Repository files navigation

cityMap

to-do

  • improve
    • abstraction
    • file structure
    • documentation
    • variable names in the famous algorithms like Dijkstra, there is no need to be named the same as in the pseudocode
  • add more test cases
  • move tests to a different directory
  • test without cluttering the main
  • clean up README

SDP project, FMI

graphs

intro tl;dr: skip the intro

As Benjamin Franklin famously wrote in 1789, in a letter to Jean-Baptiste Le Roy, who, among other things, was one of the contributors, known as Encyclopédistes, with 108 articles to the Encyclopédie, which was co-edited by the famous and beloved by many students, althought now as much as, among others, Isaac Newton or Augustin-Louis Cauchy, Jean le Rond d'Alembert, who contributed to the same Encyclopédie with 1309 articles, which is an impressive amount, but somewhat diminished by the 17288 articles, about 1/4, contributed by the most prolific Encyclopédistes - Louis de Jaucourt:

    Our new Constitution is now established, and has an appearance that promises
    permanency; but in this world nothing can be said to be certain,
    except death and taxes.

Anyway. As I was questioning my approach to solving the given problems in this project, I thought about other certainties in life, which might help me with my project. I couldn't find any, but I remembered three, which come as close as it gets:

  • If you don't know a word, you can find it in the dictionary. Here is a good one: https://ibl.bas.bg/rbe/

  • If you don't know how to solve an integral, integration by parts.
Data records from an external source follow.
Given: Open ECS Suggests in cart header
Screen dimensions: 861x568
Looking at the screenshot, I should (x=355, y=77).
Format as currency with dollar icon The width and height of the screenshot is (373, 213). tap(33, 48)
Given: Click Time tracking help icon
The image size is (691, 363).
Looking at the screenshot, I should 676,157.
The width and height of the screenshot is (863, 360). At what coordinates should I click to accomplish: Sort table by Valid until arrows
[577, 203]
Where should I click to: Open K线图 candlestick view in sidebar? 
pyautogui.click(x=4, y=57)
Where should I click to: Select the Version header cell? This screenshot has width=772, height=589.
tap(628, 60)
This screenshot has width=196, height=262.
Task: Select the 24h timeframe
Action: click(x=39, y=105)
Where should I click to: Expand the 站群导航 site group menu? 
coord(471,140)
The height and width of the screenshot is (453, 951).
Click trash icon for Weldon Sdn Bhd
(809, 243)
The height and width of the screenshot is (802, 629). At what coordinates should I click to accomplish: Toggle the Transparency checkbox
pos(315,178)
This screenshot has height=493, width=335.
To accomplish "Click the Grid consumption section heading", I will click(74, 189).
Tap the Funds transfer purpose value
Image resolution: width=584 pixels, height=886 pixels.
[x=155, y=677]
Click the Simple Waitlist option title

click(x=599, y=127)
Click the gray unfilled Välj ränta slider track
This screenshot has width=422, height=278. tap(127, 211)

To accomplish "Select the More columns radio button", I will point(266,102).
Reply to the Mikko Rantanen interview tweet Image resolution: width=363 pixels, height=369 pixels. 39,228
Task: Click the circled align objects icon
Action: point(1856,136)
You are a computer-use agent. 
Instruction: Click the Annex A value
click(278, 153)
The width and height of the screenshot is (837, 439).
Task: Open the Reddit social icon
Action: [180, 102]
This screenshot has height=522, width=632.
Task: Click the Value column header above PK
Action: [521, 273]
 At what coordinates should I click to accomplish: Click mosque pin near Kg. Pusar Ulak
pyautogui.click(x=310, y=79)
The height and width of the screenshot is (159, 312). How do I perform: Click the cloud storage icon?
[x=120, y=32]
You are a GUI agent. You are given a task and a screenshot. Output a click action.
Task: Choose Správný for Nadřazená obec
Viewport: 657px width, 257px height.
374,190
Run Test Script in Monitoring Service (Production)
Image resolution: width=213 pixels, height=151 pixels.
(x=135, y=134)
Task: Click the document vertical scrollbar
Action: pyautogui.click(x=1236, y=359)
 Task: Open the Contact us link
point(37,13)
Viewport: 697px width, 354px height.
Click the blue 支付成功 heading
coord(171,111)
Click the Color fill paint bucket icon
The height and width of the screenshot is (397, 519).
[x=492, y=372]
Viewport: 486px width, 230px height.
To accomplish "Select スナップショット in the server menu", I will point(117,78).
  • If you have a data structures and algorithms problem, binary search and/or hash tables.

whats my data structure

Since there are no specific time/memory constraints on the project and considering that there isn't an uniform solution to various data structure problems I have picked unordered_map. I though it would have been intresting to use unordered_map instead of maybe more classical vector of vector for the adjacency table. Plus we already used map on seminars.

Pros:

  • average constant search, insertion, delete
  • reference/pointer invalidation only on deletion Cons:
  • based on the hashing algorithm used for implementation search, insertion and deletion are to O(n)
  • complex data structure - memory overhead
  • bad locality of reference
  using Node = std::string;
  using Distance = int;
  using AdjacentTo = std::unordered_map<Node, Distance>;

  std::unordered_map<Node, AdjacentTo*> nodes;

Why unordered_map(hash table)? Why not map(red-black tree) or vector(dynamic array)?

In different scenarion, different data structures might yield optimal results.

  • maps have better worst case insertion/deletion - O(log n)
    • better for reading the adjacency list and checking if an element is already one, when adding elements
  • vectors have O(1) access
    • better for implementing the algorithms on the graph

An optimal solution might consist even of a combination of those. Maybe read the graph using a map to guarantee insertion/deletion O(log n) and then copy into a vector of vectors to guarantee O(1) look up.

For this specific problem, speed isn't crutial so the differences between the suggested implementation can be considered negligible.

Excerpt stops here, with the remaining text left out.